I read that TDSSkiller should fix it so I tried that. It found a locked service vdrv1000, which I removed, but I think that was for a virtual drive as it is now no longer appearing, and the virus still seems to be present with firefox only.
I was following the instructions on another bleeping computer post for a guy with same problems as me(which I know is not recommended) but as I "turned off" my norton 360 as indicated in the linked post by choosing "disable antivirus auto-protect" for five hours. I clicked combofix, and it tells me that "antispyware: norton 360 premier edition" is still running and that it will cause damage if I don't disable it. So I looked for a way, but couldn't other than the aformentioned. So I clicked the "X" instead of continue, and now it tells me that "the above real time scanners are still present," but it will continue anyway, and it has another continue button.
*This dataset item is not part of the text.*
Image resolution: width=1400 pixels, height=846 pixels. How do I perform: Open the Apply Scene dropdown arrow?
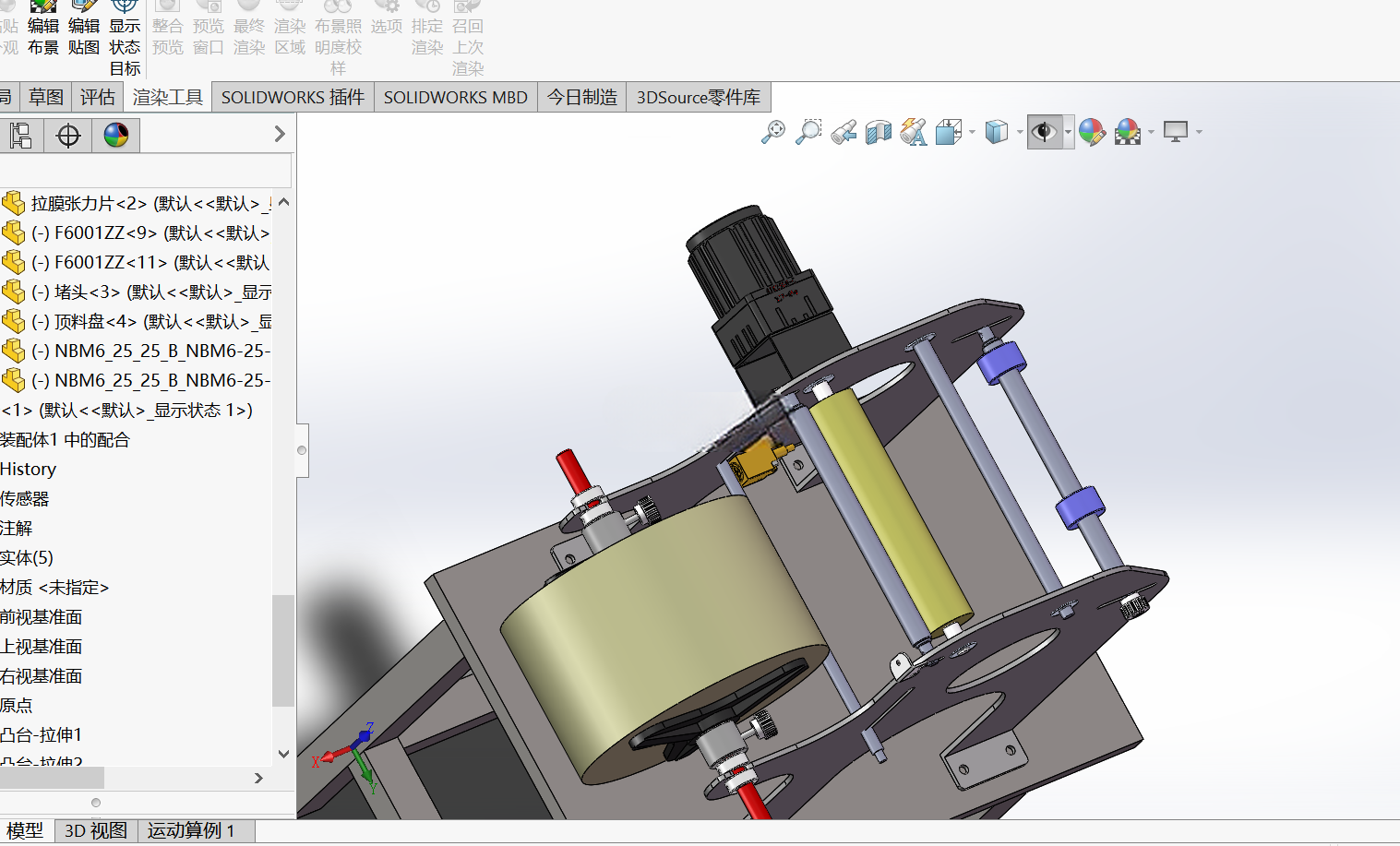pos(1152,132)
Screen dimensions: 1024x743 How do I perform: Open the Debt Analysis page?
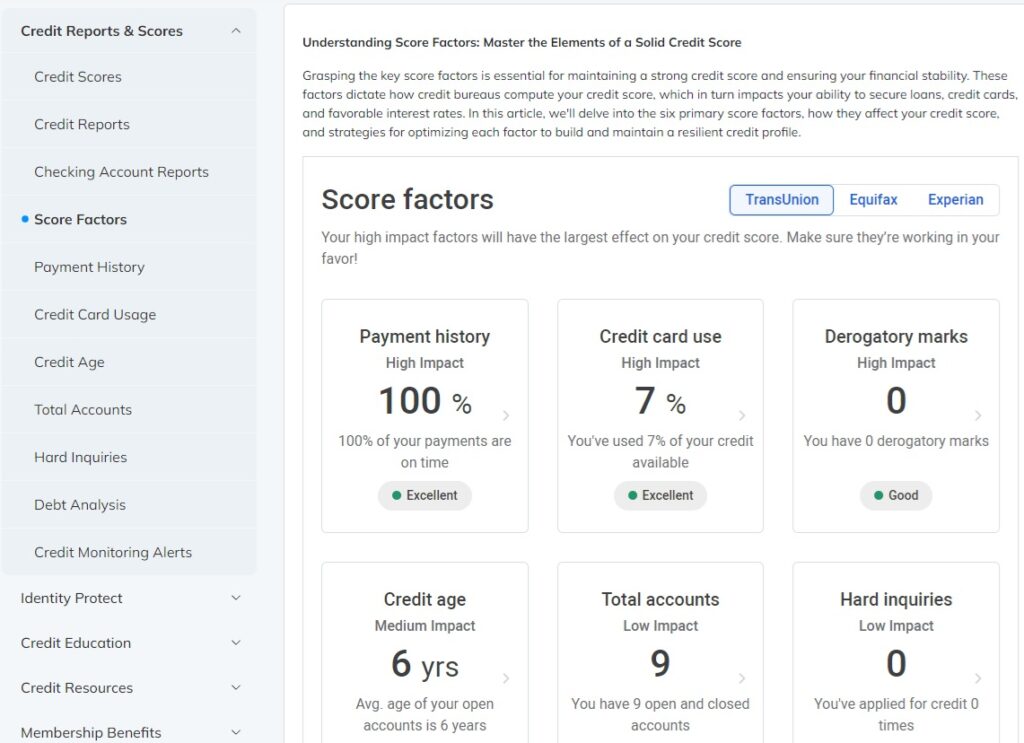click(80, 505)
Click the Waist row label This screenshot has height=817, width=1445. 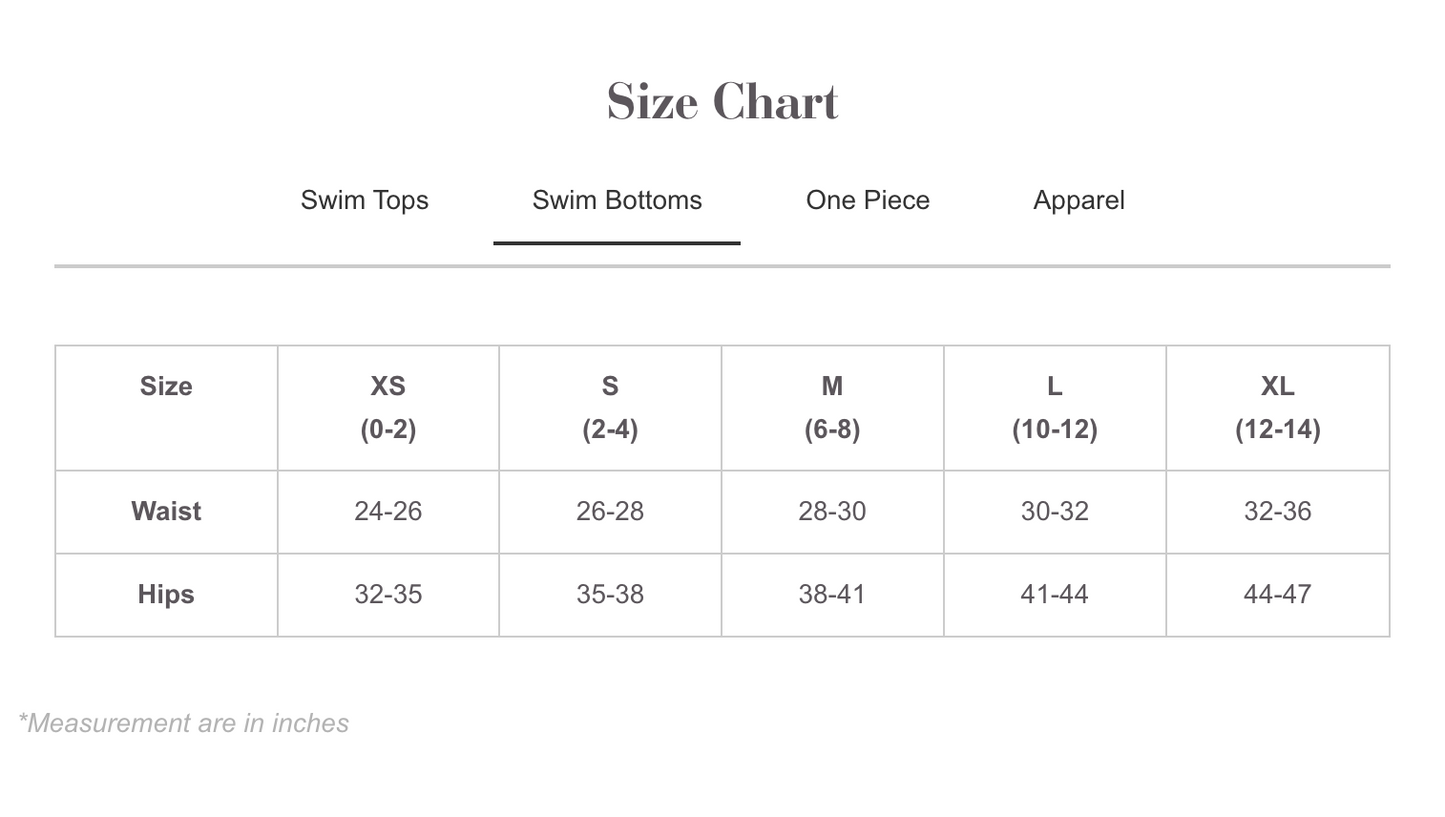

There are also options on my norton that say Turn On Silent Mode and Disable Smart Firewall, but I don't think those will disable the antispyware.
I have not clicked OK yet, and was wondering what to do next. Is there a way to terminate process, or what else should I do? I was thinking of shutting off the computer to cancel the operation. Is this recommended? Thank you in advance, and please excuse my foolishness.
-Restarted, I have not performed the actual scan from ComboFix yet. It did however, extract or somethin back then and then gave me that warning about Norton, but yeah- I restarted.
After running full scans with both 360 and MBAM I seemed to remove maybe another trojan or two, but the Redirect is still happening after about 30 google clicks in, but only in Firefox. Any help?
*****SUPER MEGA UPDATE*****
I disabled an add-on called "Printing Helper 2.5" on firefox as I read that this may be the culprit and it seems to have done the trick. Am I still infected though? I would still appreciate some help with doing a complete scan. Thanks again.
Yep, about a hundred google clicks and no more redirect. The thing is I never downloaded this add-on, and when digging deeper into Firefox the website is a jumble of letters that does not work, and Firefox says the add-on was last updated November, 28, 1832! O__O! I just wonder how this was installed. I think it might have auto installed when Firefox was on the rocks a year or so back(remember when firefox was awesome, then outta nowhere everyone was having RAM issues?).
But Yes, more assistance is needed to verify PC is clean.
Edited by Bash999, 03 December 2012 - 05:31 PM.
Bad links obfuscated.